Pourtant, Huawei n’est pas du tout dans la même position que Microsoft à l’époque du lancement de Windows Phone. Le Chinois va pouvoir s’appuyer sur une base extrêmement nombreuse d’utilisateurs peu solvables qui ne peuvent tout simplement pas se payer de smartphones haut-de-gamme pour promouvoir son OS maison.
Aujourd’hui, la plupart des applications sont déjà développées pour et par le marché asiatique : il devrait être plus facile de convaincre des développeurs chinois de migrer vers l’OS de Huawei que des entreprises californiennes dont le siège social est situé à quelques encablures de celui d’Apple…
Une chose est sure : les deux milliards de clients qui ne peuvent aujourd’hui s’offrir les produits Apple et Samsung haut-de-gamme répondront présent lorsque le nouvel OS sera lancé. A ce moment-là, Huawei maîtrisera simultanément la partie matérielle et logicielle de ses appareils et pourra totalement tourner le dos à Google.
Quelles conséquences pour les Occidentaux ?
Les Occidentaux, qu’ils soient investisseurs ou consommateurs, seront eux aussi concernés par les grandes manoeuvres de Huawei. Google, tout d’abord, a le plus à souffrir de l’érosion probable des parts de marché d’Android au profit du futur OS de Huawei.

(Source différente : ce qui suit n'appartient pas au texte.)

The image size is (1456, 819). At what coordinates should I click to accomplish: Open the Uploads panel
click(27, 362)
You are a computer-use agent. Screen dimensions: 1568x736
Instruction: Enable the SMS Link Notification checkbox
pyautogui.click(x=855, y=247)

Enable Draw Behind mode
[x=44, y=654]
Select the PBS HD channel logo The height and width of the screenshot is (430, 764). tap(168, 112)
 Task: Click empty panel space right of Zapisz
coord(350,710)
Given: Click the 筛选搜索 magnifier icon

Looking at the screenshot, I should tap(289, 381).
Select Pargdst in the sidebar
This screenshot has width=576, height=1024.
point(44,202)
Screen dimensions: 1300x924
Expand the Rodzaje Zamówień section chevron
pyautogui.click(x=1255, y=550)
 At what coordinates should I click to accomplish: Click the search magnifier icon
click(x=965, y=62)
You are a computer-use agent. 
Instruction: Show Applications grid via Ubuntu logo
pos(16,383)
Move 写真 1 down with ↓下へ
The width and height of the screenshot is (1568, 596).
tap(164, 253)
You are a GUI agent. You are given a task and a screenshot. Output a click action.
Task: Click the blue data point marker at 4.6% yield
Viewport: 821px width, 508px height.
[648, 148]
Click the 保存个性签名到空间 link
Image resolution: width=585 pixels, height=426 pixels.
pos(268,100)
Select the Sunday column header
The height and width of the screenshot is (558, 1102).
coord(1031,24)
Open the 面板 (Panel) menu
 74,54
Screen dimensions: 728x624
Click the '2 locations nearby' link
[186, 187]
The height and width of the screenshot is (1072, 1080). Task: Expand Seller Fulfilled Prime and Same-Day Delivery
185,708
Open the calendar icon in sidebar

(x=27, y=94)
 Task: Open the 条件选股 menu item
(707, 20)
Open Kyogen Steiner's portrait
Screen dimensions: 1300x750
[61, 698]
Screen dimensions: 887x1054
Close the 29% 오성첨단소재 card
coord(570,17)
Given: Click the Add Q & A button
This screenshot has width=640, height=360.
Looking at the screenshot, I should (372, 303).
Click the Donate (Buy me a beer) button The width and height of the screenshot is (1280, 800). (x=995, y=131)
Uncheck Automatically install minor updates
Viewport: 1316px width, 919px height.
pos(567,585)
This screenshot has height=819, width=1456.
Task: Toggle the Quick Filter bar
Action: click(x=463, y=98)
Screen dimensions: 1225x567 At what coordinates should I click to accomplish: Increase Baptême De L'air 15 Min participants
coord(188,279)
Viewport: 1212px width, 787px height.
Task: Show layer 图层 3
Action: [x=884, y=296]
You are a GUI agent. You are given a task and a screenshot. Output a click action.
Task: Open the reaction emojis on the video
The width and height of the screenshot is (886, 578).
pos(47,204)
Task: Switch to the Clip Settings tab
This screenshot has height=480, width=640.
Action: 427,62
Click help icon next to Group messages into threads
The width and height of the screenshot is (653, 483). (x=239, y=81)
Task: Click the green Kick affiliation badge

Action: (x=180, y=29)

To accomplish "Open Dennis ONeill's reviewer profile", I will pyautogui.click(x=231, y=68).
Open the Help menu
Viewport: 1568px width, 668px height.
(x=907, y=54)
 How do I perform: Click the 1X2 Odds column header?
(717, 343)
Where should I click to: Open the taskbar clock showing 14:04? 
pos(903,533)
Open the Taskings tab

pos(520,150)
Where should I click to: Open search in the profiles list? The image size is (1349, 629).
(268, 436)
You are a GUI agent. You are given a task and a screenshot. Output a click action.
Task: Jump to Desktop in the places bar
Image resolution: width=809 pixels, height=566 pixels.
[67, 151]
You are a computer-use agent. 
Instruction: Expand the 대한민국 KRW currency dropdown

Tous ces téléphones sur lesquels les services Google seront absents représenteront autant d’êtres humains qui ne seront pas soumis à la mainmise du géant d’Internet sur les données : une attaque frontale de son business model.
Même Apple pourrait ne pas être épargnée par ce nouvel arrivant dans les OS mobiles. Nul doute que, si les clients de Huawei se comptent en centaines de millions, toutes les applications célèbres comme Facebook, Instagram et Snapchat seront rapidement disponibles sur les terminaux Huawei.
Ce ne sera plus alors qu’une question de temps avant que des services de streaming de musique et de vidéo soient ajoutés à l’offre, concurrençant directement l’écosystème iPhone + iTunes.
Le constructeur chinois aurait alors toutes les cartes en main pour proposer des smartphones haut-de-gamme vendus à la clientèle occidentale. Apple n’aurait plus beaucoup d’arguments pour justifier la vente de smartphones à un prix trois fois supérieur à celui des modèles asiatiques.
Ne pensez pas que ce décalage vers le segment premium soit au mieux hypothétique, au pire voué à se faire progressivement : Huawei a déjà commencé à ouvrir des boutiques ayant pignon sur rue dans les grandes capitales.
Un premier Centre de Services Huawei, construit sur le modèle à succès des Apple Store a été inauguré à Paris l’été dernier. Il ne reste plus qu’à l’équiper de modèles innovants pour séduire, en plus des milliards de consommateurs asiatiques, les millions de clients fortunés occidentaux.